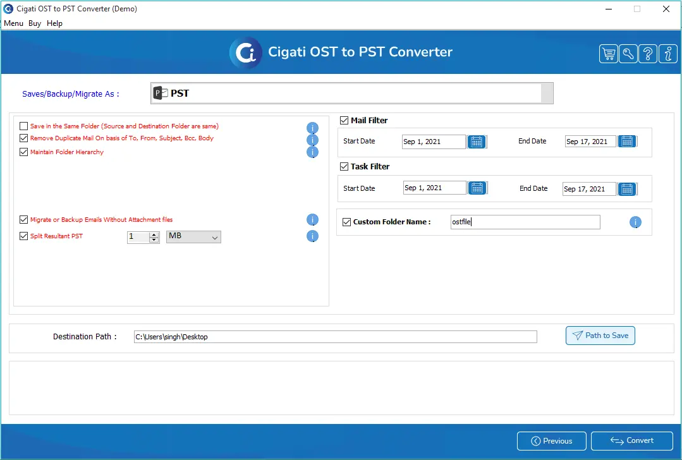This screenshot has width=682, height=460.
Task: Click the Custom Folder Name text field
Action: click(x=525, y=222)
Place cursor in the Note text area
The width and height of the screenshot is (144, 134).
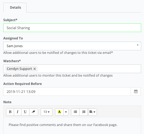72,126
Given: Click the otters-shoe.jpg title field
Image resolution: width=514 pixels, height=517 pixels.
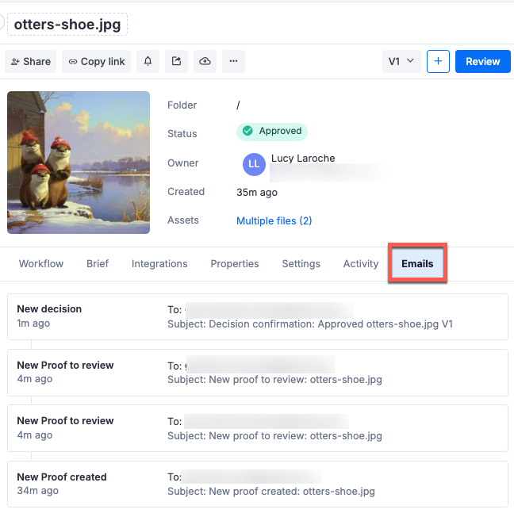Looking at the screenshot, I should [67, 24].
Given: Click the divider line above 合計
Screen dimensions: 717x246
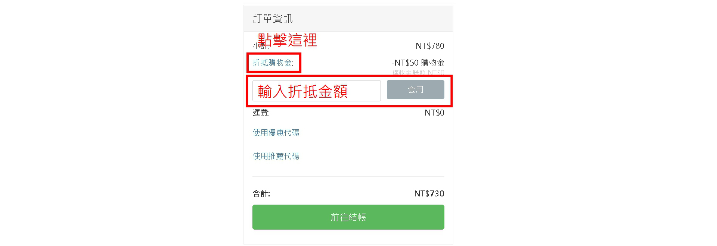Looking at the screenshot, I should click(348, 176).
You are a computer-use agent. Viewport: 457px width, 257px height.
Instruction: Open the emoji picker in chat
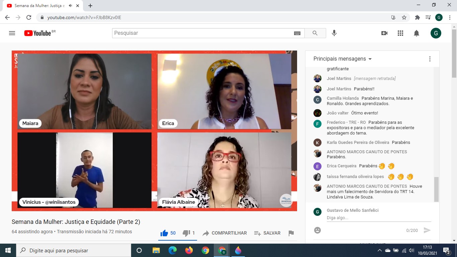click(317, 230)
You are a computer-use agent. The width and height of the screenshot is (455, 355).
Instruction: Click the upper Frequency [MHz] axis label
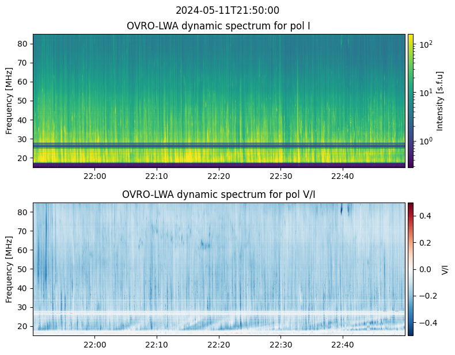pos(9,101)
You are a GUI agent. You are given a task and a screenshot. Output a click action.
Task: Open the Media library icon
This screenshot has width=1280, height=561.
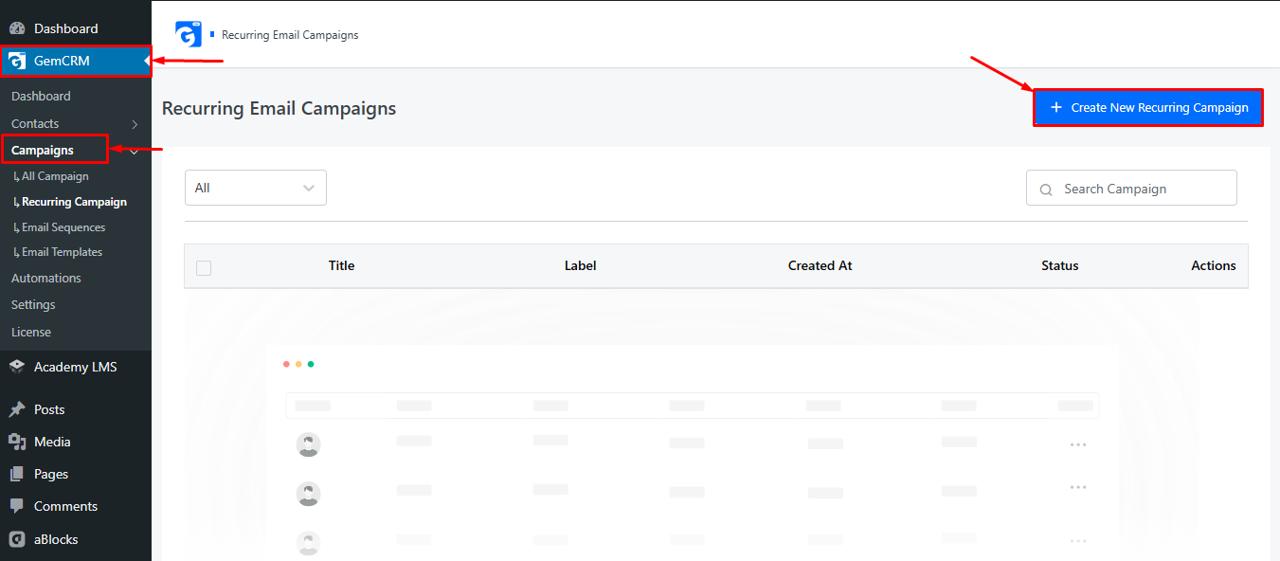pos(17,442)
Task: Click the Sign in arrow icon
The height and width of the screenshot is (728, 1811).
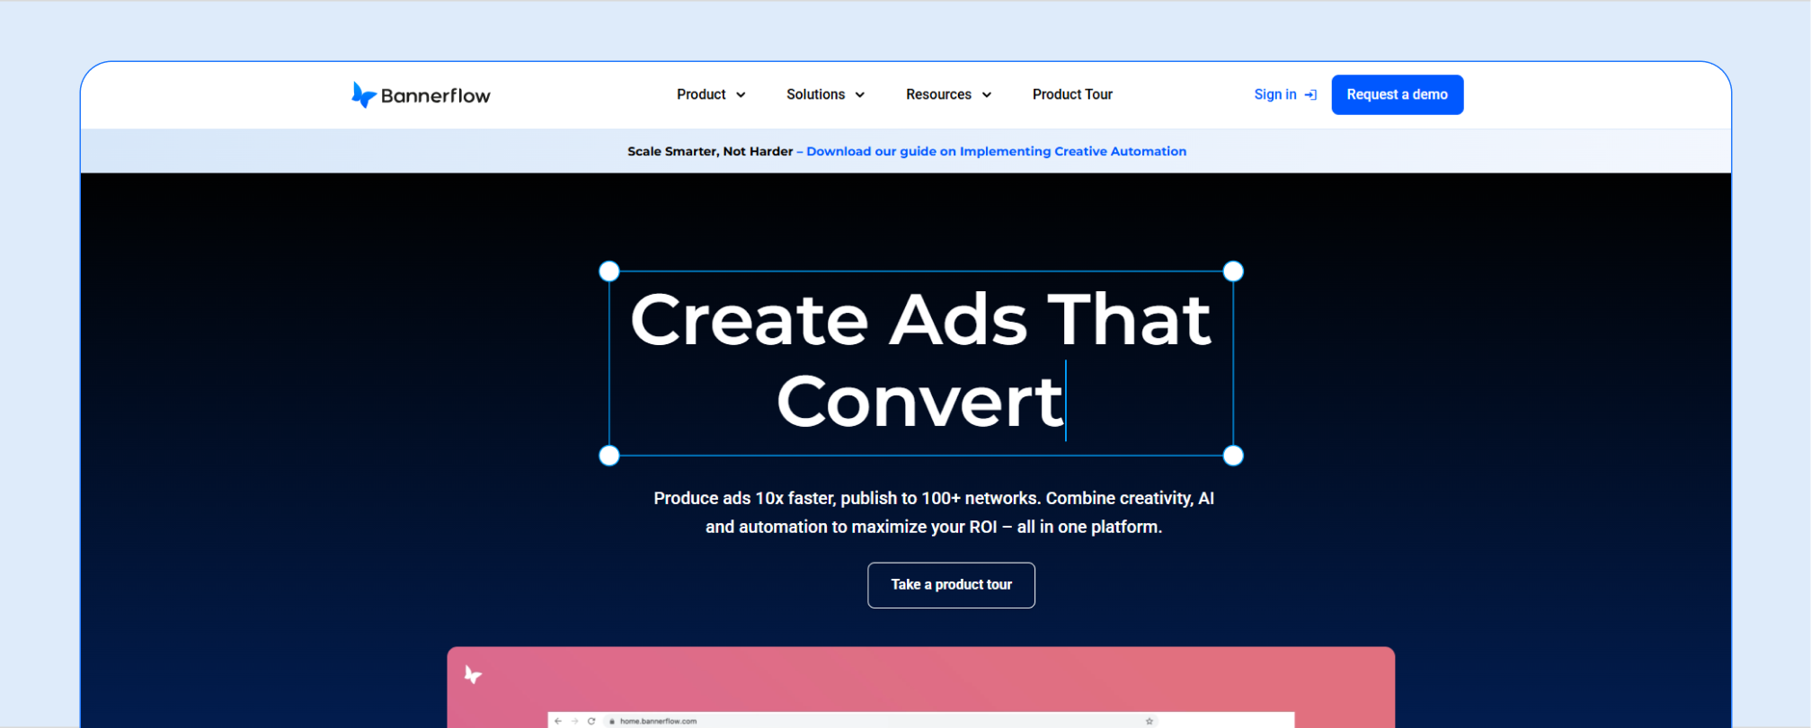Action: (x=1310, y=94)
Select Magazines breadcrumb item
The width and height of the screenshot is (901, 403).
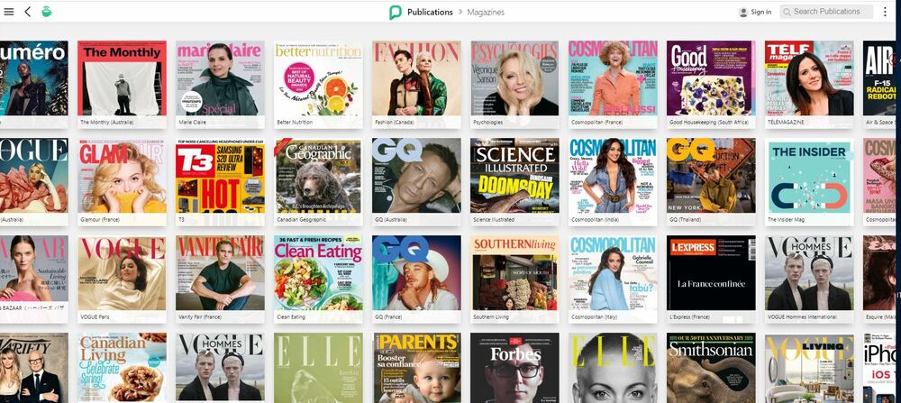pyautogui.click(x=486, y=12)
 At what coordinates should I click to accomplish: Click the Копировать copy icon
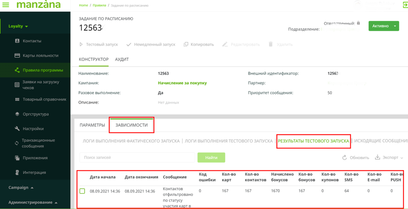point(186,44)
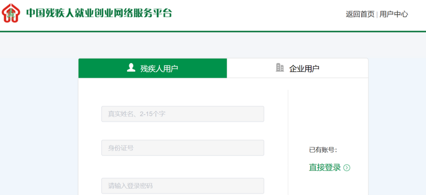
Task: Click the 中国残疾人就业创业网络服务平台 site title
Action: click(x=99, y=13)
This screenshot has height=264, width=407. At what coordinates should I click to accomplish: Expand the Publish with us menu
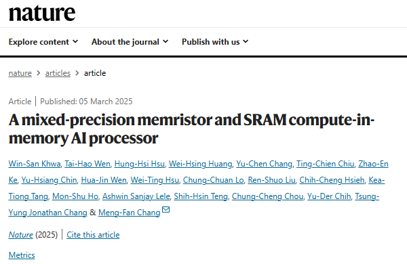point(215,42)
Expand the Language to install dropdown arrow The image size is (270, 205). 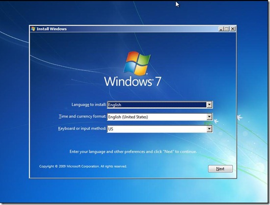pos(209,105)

## AIM OF THE TASK
The stretch above running from the line with "Image resolution: width=514" through the line with "You are a computer-use agent. The" is all you should copy, exactly, leaving out the pictures.

## ANSWER TO THIS PROBLEM
Image resolution: width=514 pixels, height=517 pixels.
Looking at the screenshot, I should [67, 24].
Given: Click the divider line above 合計
Screen dimensions: 717x246
Looking at the screenshot, I should click(348, 176).
You are a computer-use agent. Viewport: 457px width, 257px height.
Instruction: Open the emoji picker in chat
click(317, 230)
You are a computer-use agent. The width and height of the screenshot is (455, 355).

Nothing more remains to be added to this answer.